Aggregating data from all of these sources and normalizing them requires knowledge of the nuances in each jurisdiction. “It would be nice if, for every region, we were looking for the exact same things,” says Reichman. “Instead, depending on the vendor that they use, and depending on how the data is made available, it's a puzzle for each one.”

In December of 2019, US Senators Michael Bennet of Colorado and Rob Portman of Ohio introduced a bill that would set up state and local grants aimed at reducing low-income evictions. Included in the bill is a measure to enhance data collection. Hepburn is hopeful that the bill could one day mean an easier job for those trying to analyse eviction data.

That said, Hepburn and Reichman caution against the public release of granular eviction data. 

“In a lot of cases, what this gets used for is for tenant screening services,” says Hepburn. “There are companies that go and collect these data and make them available to landlords to try to check and see if their potential tenants have been previously evicted, or even just filed against for eviction, without any sort of judgement.”

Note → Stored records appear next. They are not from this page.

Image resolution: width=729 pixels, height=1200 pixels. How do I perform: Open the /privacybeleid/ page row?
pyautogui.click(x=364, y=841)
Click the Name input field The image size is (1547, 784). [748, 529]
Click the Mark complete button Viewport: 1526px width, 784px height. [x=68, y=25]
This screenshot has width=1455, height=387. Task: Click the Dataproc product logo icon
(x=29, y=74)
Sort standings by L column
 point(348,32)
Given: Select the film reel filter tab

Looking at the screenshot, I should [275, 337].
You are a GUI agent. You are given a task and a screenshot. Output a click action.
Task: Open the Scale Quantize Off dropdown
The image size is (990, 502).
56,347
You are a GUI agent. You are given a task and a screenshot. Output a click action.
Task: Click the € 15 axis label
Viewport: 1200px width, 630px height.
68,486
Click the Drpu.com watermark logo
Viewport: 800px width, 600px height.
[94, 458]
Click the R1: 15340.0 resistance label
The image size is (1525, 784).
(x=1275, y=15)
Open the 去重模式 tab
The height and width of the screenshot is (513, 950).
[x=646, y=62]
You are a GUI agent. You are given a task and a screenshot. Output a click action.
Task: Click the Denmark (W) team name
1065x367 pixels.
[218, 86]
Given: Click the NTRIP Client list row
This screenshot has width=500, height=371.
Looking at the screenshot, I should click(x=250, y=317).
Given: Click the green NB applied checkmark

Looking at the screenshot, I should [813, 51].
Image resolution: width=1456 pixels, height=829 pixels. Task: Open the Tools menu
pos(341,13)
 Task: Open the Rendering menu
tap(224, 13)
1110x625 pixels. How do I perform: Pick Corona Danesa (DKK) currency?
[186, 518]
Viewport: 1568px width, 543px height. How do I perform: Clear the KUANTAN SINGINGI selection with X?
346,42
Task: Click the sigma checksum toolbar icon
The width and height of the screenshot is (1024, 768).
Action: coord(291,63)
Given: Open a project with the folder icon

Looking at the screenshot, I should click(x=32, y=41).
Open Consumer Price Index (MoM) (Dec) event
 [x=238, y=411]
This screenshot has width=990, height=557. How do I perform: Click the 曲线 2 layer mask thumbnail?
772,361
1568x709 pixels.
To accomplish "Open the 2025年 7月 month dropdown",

According to research by Eviction Lab principal Matthew Desmond and Tracey Shollenberger, who is now vice president of science at Harvard’s Center for Policing Equity, residents who have been evicted or even just filed against for eviction often have a much harder time finding equal-quality housing in the future. That coupled with evidence that evictions affect minority populations at disproportionate rates can lead to widening racial and economic gaps in neighborhoods.

While opening up raw data on evictions to the public would not be the best option, making timely, granular data available to researchers and government officials can improve the system’s ability to respond to potential eviction crises.

Data on current and historical evictions can help city officials spot trends in who is getting evicted and who is doing the evicting. It can help inform new housing policy and reform old housing policies that may put more vulnerable citizens at undue risk.

Hepburn says that the Eviction Lab is currently working, in part with the ACLU, on research that shows the extent to which Black renters are disproportionately affected by the eviction crisis.

More broadly, says Hepburn, better data can help provide some oversight for a system which is largely unregulated.

“It's the Wild West, right? There's no right to representation. Defendants have no right to counsel. They're on their own here,” says Hepburn. “I mean, this is people losing their homes, and they're being processed in bulk very quickly by the system that has very little oversight, and that we know very little about.”

A 2018 report by the Philadelphia Mayor’s Taskforce on Eviction Prevention and Response found that of Philadelphia’s 22,500 eviction cases in 2016, tenants had legal representation in only 9% of them.

Included in Hepburn’s eviction data wishlist is an additional ask, something that is rarely included in any of the filings that the Eviction Lab and January Advisors have been poring over for years. He wants to know the relationship between money owed and monthly rent.

“At the individual level, if you were found to owe $1,500, was that on an apartment that's $1,500 a month? Or was it an apartment that's $500 a month? Because that makes a big difference in the story you're telling about the nature of the crisis, right? If you're letting somebody get three months behind that's different than evicting them immediately once they fall behind,” Hepburn says.

Now that the Eviction Tracking System has been out for a week, Hepburn says one of the next steps is to start reaching out to state and local governments to see if they can garner interest in the project. While he’s not ready to name any names just yet, he says that they’re already involved in talks with some interested parties.

*Correction: This story initially misidentified a jurisdiction that charges $10 to access an eviction filing. It is the state of Alabama, not the city of Atlanta. Also, at the time of publication, Peter Hepburn was an assistant professor at Rutgers, not an associate professor.

Alexandra Kanik is a data reporter at CityMetric.